/MagneticCouplingsChallenge

This repository contains the solution for the Predicting Molecular Properties challenge on Kaggle.

Primary LanguageJupyter Notebook

Predicting Molecular Properties Solution

This repository contains the solution for the Predicting Molecular Properties challenge on Kaggle.

Challenge Summary

The objective of the challenge was to predict the J-coupling between two atoms in a molecule. This J-coupling quantifies the magnetic interaction between the atoms.

There were eight types of J-couplings for the challenge:

  • 1JHC
  • 1JHN
  • 2JHH
  • 2JHC
  • 2JHN
  • 3JHH
  • 3JHC
  • 3JHN

The nomenclature followed for the coupling types indicates the coupling order and the atom types of the coupled pair.

The data provided for the challenge was the structure of the molecule in which the atoms are located. I parsed this molecular structured from XYZ files that contained the atom types and the positions in the molecule. An example of an XYZ file can be found here.

Approach

The approach I followed for the challenge was to focus on feature engineering.

OpenBabel

The features I extracted using OpenBabel were the angles for the 2J couplings and the torsions for the 3J couplings. I also included the hybridization of the atoms coupled to the hydrogen atom.

As an extra feature engineering step, I included $\cos(\phi)$ and $\cos^{2}(\phi)$ following the Karplus equation.

Additional Features

There were additional features calculated by other members of Lacuna. These additional features include information about distances between atoms in the molecule and information about neighbor atoms of the coupled pair.

Results

The model and the features for the challenge achieved a score of -0.848 on Kaggle.

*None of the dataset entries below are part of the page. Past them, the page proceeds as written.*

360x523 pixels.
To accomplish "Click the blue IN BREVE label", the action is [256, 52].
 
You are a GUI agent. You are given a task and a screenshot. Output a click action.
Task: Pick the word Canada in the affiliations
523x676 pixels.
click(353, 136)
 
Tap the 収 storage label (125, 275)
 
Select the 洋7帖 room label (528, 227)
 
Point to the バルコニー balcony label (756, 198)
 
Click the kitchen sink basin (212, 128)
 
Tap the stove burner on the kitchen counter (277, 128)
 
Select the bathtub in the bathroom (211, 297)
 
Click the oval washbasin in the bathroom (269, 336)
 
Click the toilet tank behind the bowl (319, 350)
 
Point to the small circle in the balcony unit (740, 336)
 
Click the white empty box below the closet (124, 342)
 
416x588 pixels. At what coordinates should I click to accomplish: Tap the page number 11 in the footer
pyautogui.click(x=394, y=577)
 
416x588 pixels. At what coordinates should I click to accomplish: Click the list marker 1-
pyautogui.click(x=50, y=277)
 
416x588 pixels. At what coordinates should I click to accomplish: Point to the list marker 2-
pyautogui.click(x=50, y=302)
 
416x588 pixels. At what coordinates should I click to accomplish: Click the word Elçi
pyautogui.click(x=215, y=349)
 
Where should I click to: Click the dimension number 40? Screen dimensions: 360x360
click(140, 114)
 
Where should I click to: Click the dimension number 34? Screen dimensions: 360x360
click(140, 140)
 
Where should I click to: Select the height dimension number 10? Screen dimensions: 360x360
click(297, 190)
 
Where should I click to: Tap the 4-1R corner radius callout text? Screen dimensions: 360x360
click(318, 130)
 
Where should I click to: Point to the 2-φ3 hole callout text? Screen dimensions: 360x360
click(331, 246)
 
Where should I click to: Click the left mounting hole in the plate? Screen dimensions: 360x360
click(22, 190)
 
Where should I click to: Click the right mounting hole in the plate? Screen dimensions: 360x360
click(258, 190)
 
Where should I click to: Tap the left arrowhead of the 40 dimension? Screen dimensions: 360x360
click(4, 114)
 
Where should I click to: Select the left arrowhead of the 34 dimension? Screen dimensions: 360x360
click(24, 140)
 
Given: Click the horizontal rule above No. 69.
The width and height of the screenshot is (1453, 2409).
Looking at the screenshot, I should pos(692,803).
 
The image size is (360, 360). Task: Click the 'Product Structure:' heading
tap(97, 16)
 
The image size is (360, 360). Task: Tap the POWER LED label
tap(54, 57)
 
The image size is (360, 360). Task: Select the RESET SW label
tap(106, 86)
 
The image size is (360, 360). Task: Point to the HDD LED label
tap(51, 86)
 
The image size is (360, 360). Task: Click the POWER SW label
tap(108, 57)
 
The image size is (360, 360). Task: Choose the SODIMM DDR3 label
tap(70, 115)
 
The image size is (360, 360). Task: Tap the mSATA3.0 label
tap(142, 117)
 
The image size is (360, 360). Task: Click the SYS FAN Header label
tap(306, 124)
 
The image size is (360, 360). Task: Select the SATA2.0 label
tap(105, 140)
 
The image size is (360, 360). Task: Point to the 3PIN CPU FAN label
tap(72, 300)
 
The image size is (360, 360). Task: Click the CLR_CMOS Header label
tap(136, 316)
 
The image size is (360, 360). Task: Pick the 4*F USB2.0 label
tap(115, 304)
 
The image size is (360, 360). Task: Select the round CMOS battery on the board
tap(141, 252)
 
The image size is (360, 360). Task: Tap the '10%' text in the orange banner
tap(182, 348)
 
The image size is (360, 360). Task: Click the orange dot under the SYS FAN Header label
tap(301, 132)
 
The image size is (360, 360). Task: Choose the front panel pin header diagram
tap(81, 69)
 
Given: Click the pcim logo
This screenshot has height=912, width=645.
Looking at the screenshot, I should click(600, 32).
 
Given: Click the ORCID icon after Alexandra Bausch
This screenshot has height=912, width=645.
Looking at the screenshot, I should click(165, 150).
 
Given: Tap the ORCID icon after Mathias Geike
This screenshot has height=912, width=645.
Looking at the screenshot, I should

This score was one of the top-100 scores in the initial week of the competition.

How to Run

First, make sure that you have conda installed and install the project.

conda create -n MagneticInteractionsChallenge
pip install -e 'git+https://github.com/cmpatino/MagneticInteractionsChallenge.git#egg=magnetic_interactions'

The file data_utils.py has all the functions necessary to merge all the features and generate the datasets to fit the 8 models.

The file ob_utils.py has all the functions used to generate features using the open_babel library.

The process of creating the dataset is and fitting the models is condensed in the Final Model.ipynb Jupyter Notebook.